## 原文节选
"""

卢梭对彼得大帝的批评在一定程度上也意味着对霍布斯的批评。
根据霍布斯的政治哲学,彼得在军事、法律和经济改革上的丰功伟绩必
然够得上贤君的标准,俄罗斯的政治功业也堪称利维坦的楷模。但霍
布斯却误将文明社会的堕落状态视为理论前提,即自然状态。霍布斯
没有认识到,社会并非政治法的产物,而是先于其存在。社会是“一种
自成一类的存在”(涂尔干, 2006 : 72-73 ),决定着法律。正是在这个意
义上,涂尔干认为卢梭是社会学的创始人之一。也正是在这个意义上,
我们如果一味地从政治和法律的角度去理解卢梭,就容易把他的思想
简单化、片面化。同时,若依据这样的理解来反观现实,又容易将现实
简单化和教条化,像彼得一样看不到法律与社会之间的复杂关系以及
立法者与公民教育之间的复调结构。

"""

## 练习题
• A. 根据这段关于卢梭批评彼得大帝的节选,涂尔干为何认为卢梭是社会学的创始人之一?请用一到三句话说明。
• B. 请接续这段关于卢梭批评彼得大帝的节选,从其最后一句之后写下去。
作答时无需参考后附的材料。

## 相关数据
"""

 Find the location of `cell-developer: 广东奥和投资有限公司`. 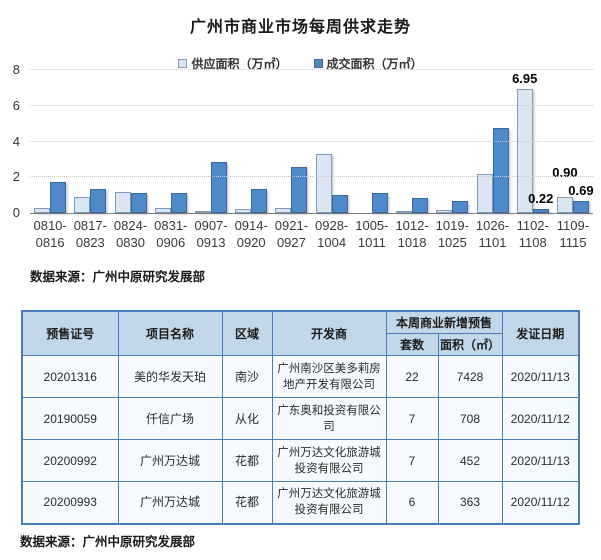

"""

## 参考答案
• A. 因为节选所说的"这个意义"是:社会并非政治法的产物,而是先于政治法而存在。社会是"一种自成一类的存在",决定着法律。涂尔干正是在这一意义上认为卢梭是社会学的创始人之一。

• B.
值得重视的是,卢梭思想中最先为国人接触并接受的乃是其民权
政体的思想。不少有志之士受其思想感召,“心志为之一变”,力主改革
政府法度,甚至革命(夏良才, 2009 )。与此同时,彼得大帝亦被近代国
人视作变法强国的典范。虽然近代史上,关于国家未来的设计有“共
和”与“君主立宪”之争,但它们却具有共同的学理基础,即通过革新法
度,更张政治关系,并引入新的文化来塑造国民经济以及新的国民。也
就是说,在近代士人的眼中,卢梭与彼得大帝之间有着根本的一致性,
只不过一个为变法提供知识理论基础,另一个为变法提供实践和经验
的模范。可以说,对卢梭的这种片面理解已经形成了刻板印象,甚至形
成了一个强大的传统。如此理解的另一个结果便是将其思想视为宣扬
专制的毒药。尽管卢梭( 2003犪 : 108-112 )一再声称自己是专制政治的
批评者,但很多学者仍然认为,卢梭的思想中具有集权和专制主义的实
质,应该为法国大革命中的专制政治和其思想所及国度的专制政治负
责(托多罗夫, 2012 : 117 )。
在上述语境中,卢梭所获得的赞誉和批判其实都偏离了他自身。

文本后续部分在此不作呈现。